La Habana que recibió a los reyes españoles es la de Paloma, la niña que murió después de la vacuna, la que no volverá a la vida a pesar de los muchos fuegos artificiales, a pesar de la llovizna que ahora siento y que parece bendecir a la ciudad, reverenciar a sus muertos y a sus vivos. Mi ciudad amada es la de viejos hambrientos y sucios, que no consiguen cobijarse en medio de la ciudad más descubierta. La Habana es la del gay que no encontrará una cama para adorar el cuerpo del amado, ese que mañana puede amanecer muerto, y sin que aparezca el asesino.
Mi Habana es la de los médicos que se alejan de sus hijos para conseguir mejores dividendos, para tener lo que por acá no pueden conseguir. Esta metrópolis de quinientos años restaura lo más viejo para quitarle la vida mientras desatiende a la ciudad más “viva”, a la triste, a mi pobre ciudad que vive del viejo esplendor colonial, que muestra añejos autos que hacen alarde con su aparente eternidad, contrastando con abarrotados ómnibus que se desarman haciendo el camino de siempre, el único, el que no va a ningún lugar o quizá sí; a la miseria y la muerte.

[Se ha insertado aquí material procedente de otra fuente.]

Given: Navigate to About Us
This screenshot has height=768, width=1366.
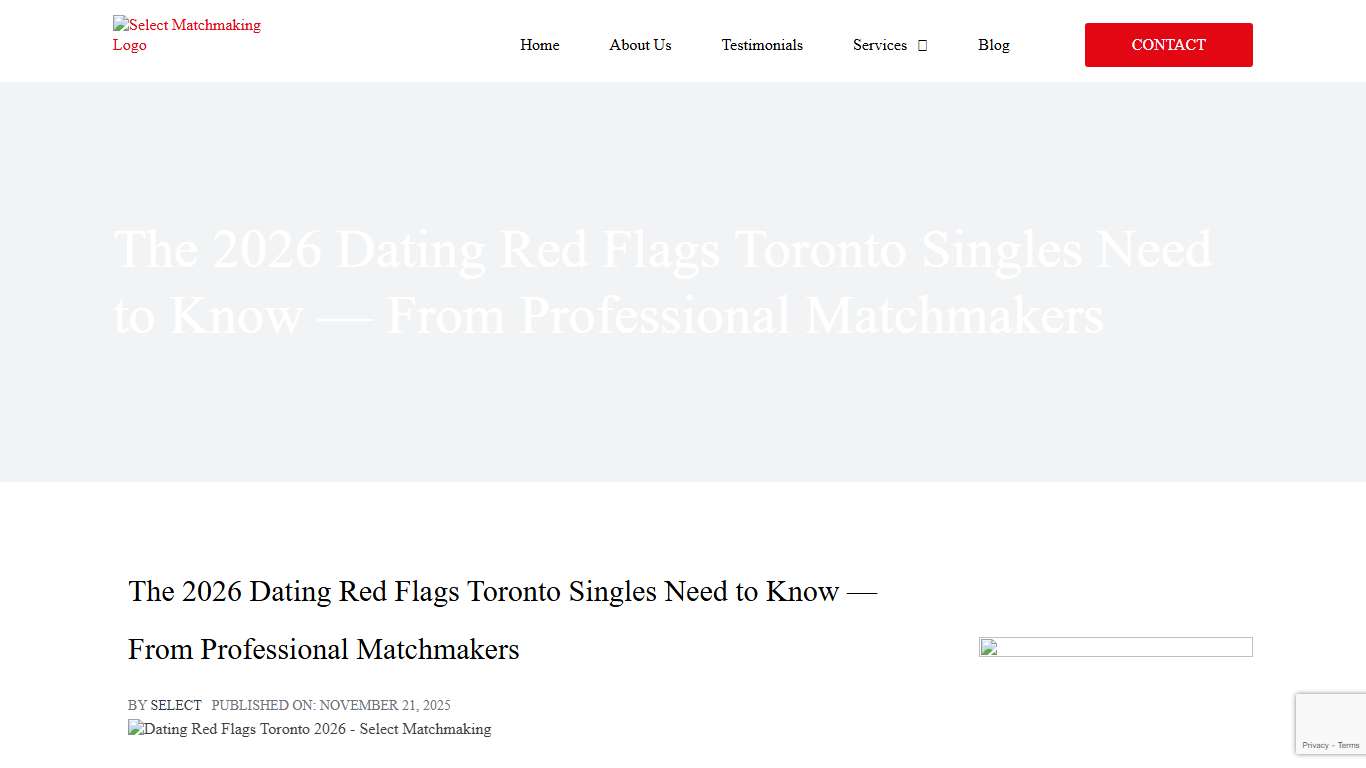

La Habana no es solo la del Templete y la ceiba reverenciada, ella es la de solares yermos donde antes se levantó un edificio, una casa que cayó dejando muerte, desamparo. La Habana no es la de una plaza “revolucionaria” que alguna vez fue cívica. Esta es la ciudad de Casal alucinado con la bella “mulatés” de Antonio Maceo. La Habana, que nadie lo dude, es la del “maleconazo”, la del trasbordador “13 de marzo”, la del policía que vigila a la joven periodista que no debe salir de casa si quiere seguir en “libertad”.
La Habana es la de esos tantos que andan desperdigados por el mundo sin encontrar un norte, y la de quienes lo encontraron en el fondo del mar o en un lejano, y a veces cruel, exilio. Esta es la ciudad de los enfermos sin medicamentos, de los que llevan años en medio de la promiscuidad de un albergue, de los que duermen bajo el sereno en la profunda noche.
La Habana no es solo la que miraron, caminaron, Leticia y Felipe. Ellos vieron el museo, pero La Habana es mucho más… Ella es amor y es odio, es el hambriento, el desolado que, a diferencia del presidente, no aparece engalanado y, por suerte, tampoco es la primera dama tan “picúa” y mal vestida. La Habana, la ciudad de mis amores, esa a la que le dedico muchas reverencias, es también la que soñamos, la que agoniza, la que no consigue salvarse con tanto maquillaje.